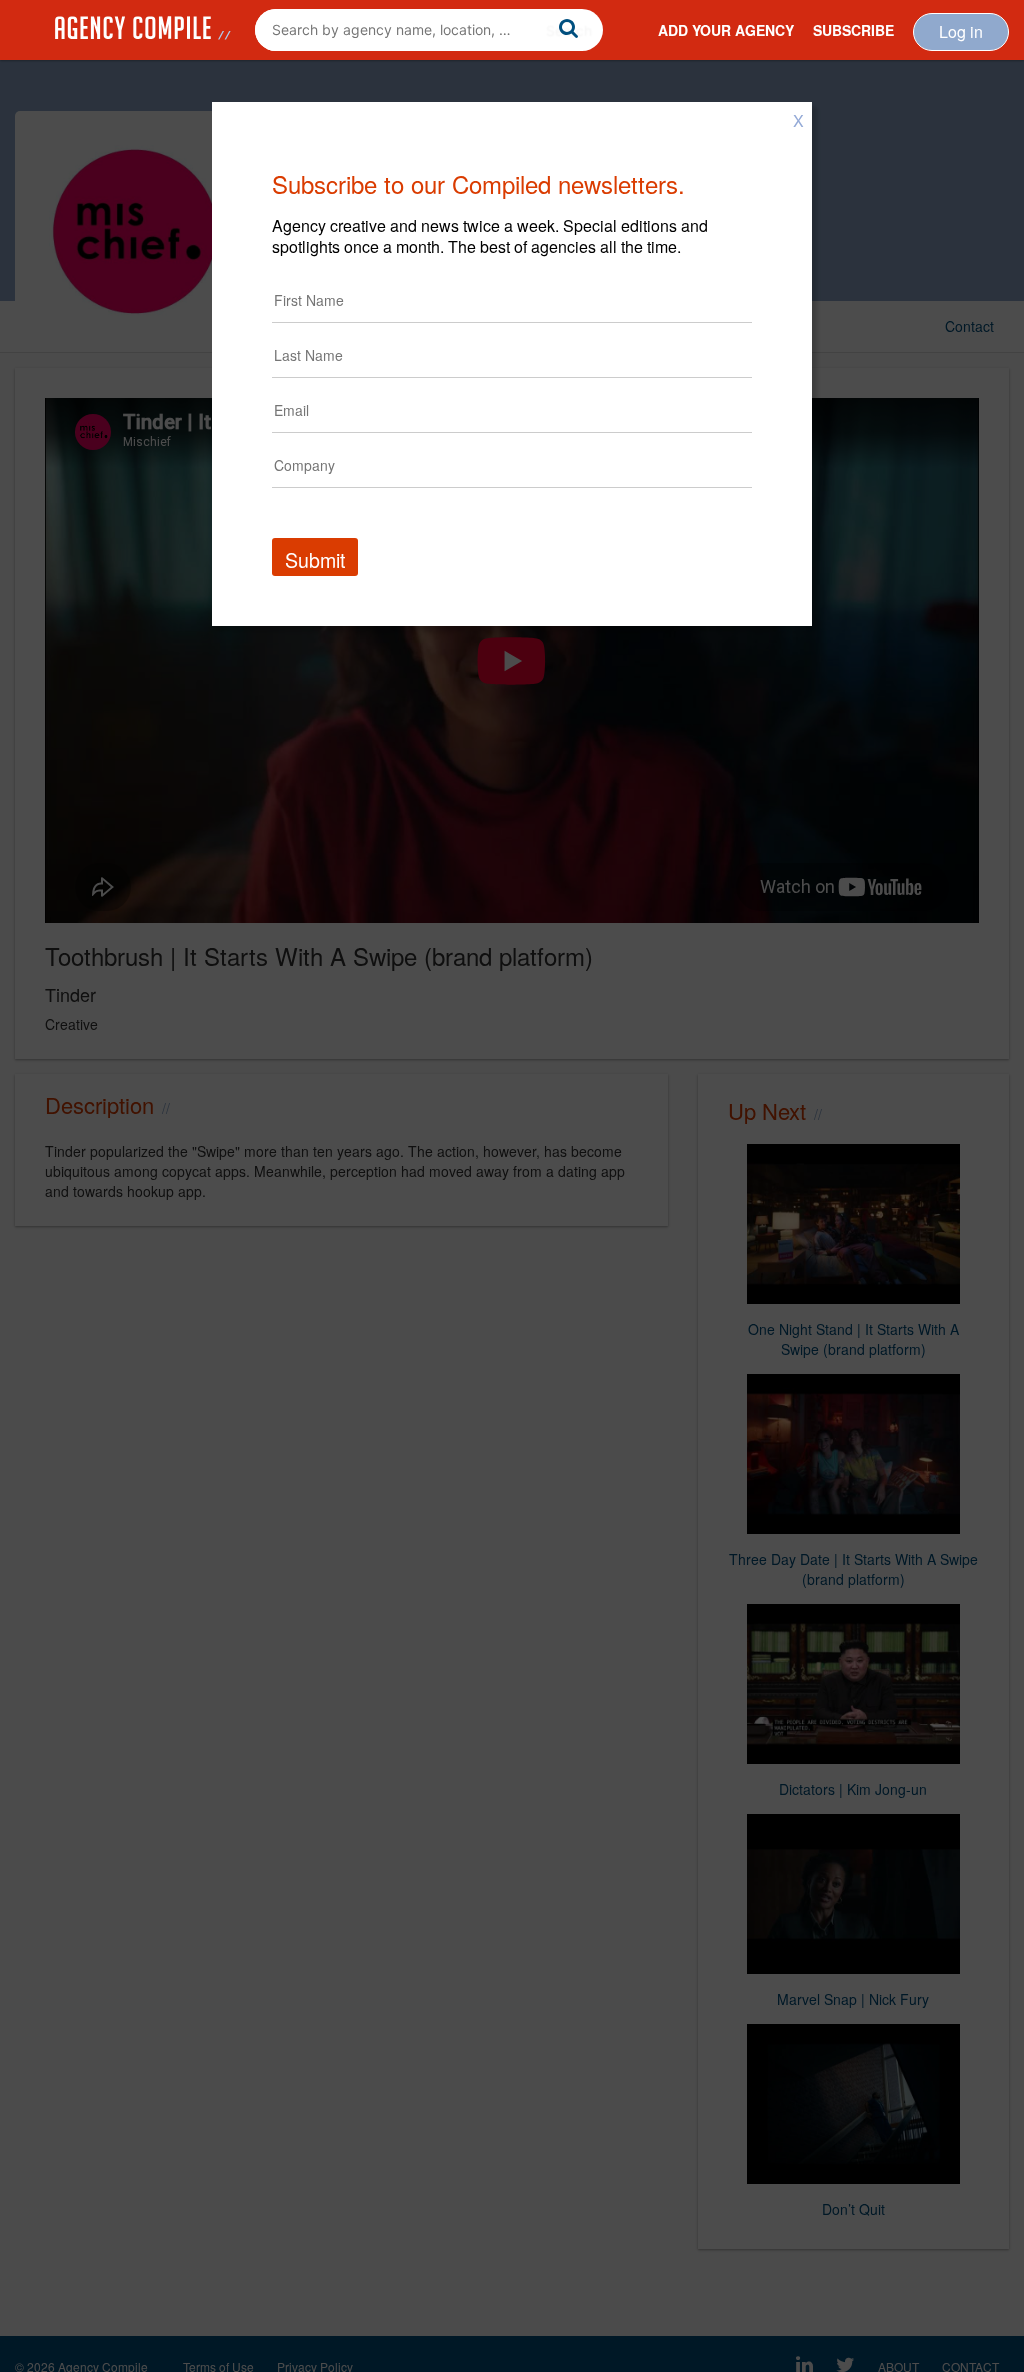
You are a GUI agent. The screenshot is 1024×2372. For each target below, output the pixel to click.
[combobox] (429, 30)
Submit (315, 559)
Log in (961, 31)
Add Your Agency (726, 30)
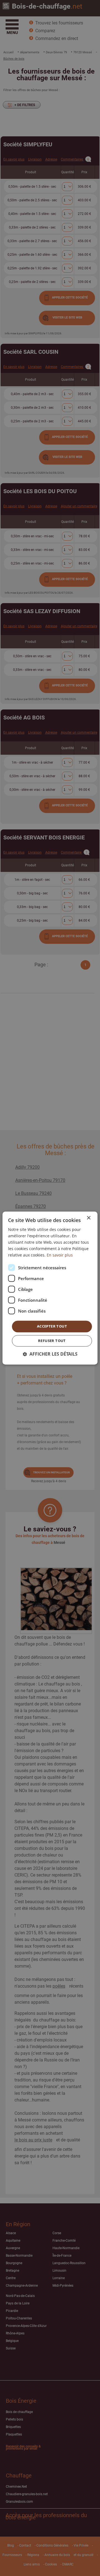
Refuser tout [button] (52, 1340)
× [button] (88, 1218)
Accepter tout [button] (52, 1326)
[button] (50, 1354)
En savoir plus (60, 1255)
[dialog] (50, 1288)
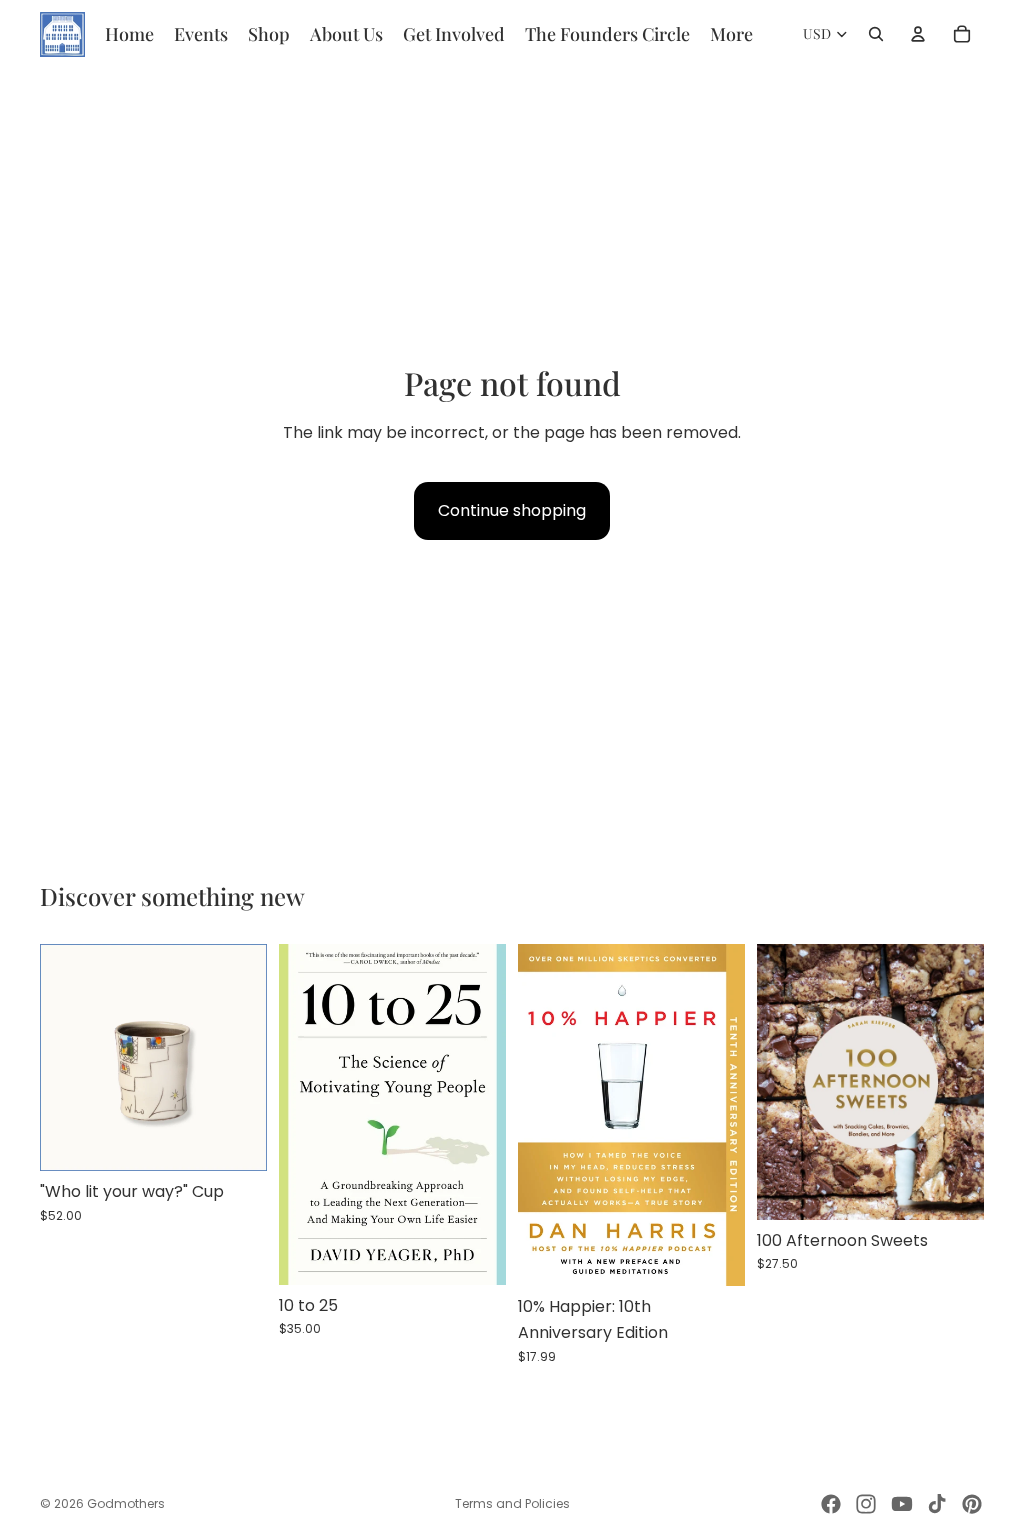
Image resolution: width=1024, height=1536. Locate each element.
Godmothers (126, 1503)
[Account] (918, 34)
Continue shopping (512, 510)
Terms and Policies (512, 1503)
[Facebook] (831, 1504)
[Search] (876, 34)
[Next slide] (245, 1058)
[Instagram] (866, 1504)
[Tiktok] (937, 1504)
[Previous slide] (62, 1058)
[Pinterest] (972, 1504)
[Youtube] (902, 1504)
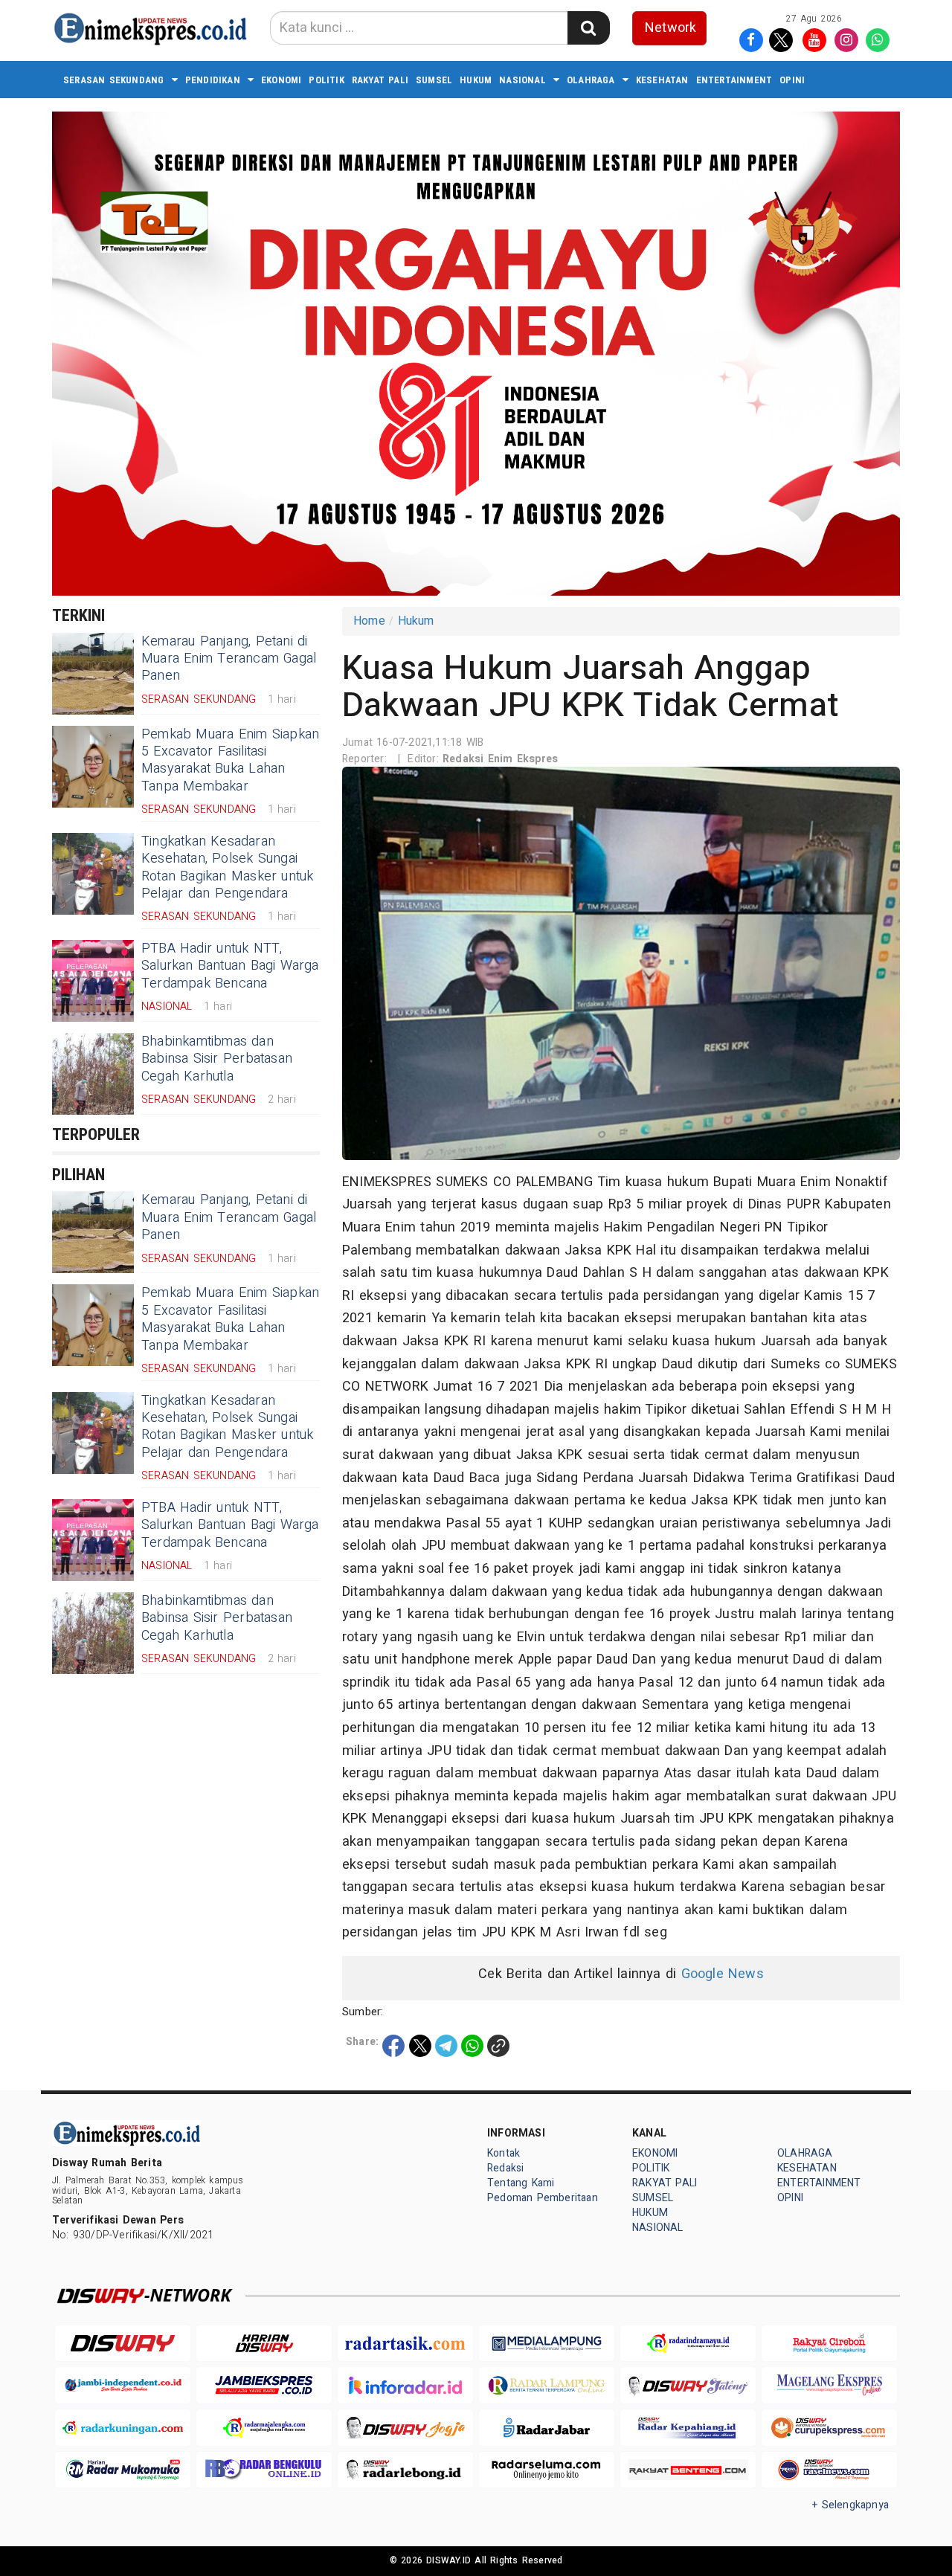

──────────

Exercise instructions: Exactly the lines from the one that contains "En savoir plus (60, 1255)" through the last line of the records should be set down, and the pictures should be dropped.

Response area:
En savoir plus (60, 1255)
[dialog] (50, 1288)
Image resolution: width=1024, height=1536. Locate each element.
Godmothers (126, 1503)
[Account] (918, 34)
Continue shopping (512, 510)
Terms and Policies (512, 1503)
[Facebook] (831, 1504)
[Search] (876, 34)
[Next slide] (245, 1058)
[Instagram] (866, 1504)
[Tiktok] (937, 1504)
[Previous slide] (62, 1058)
[Pinterest] (972, 1504)
[Youtube] (902, 1504)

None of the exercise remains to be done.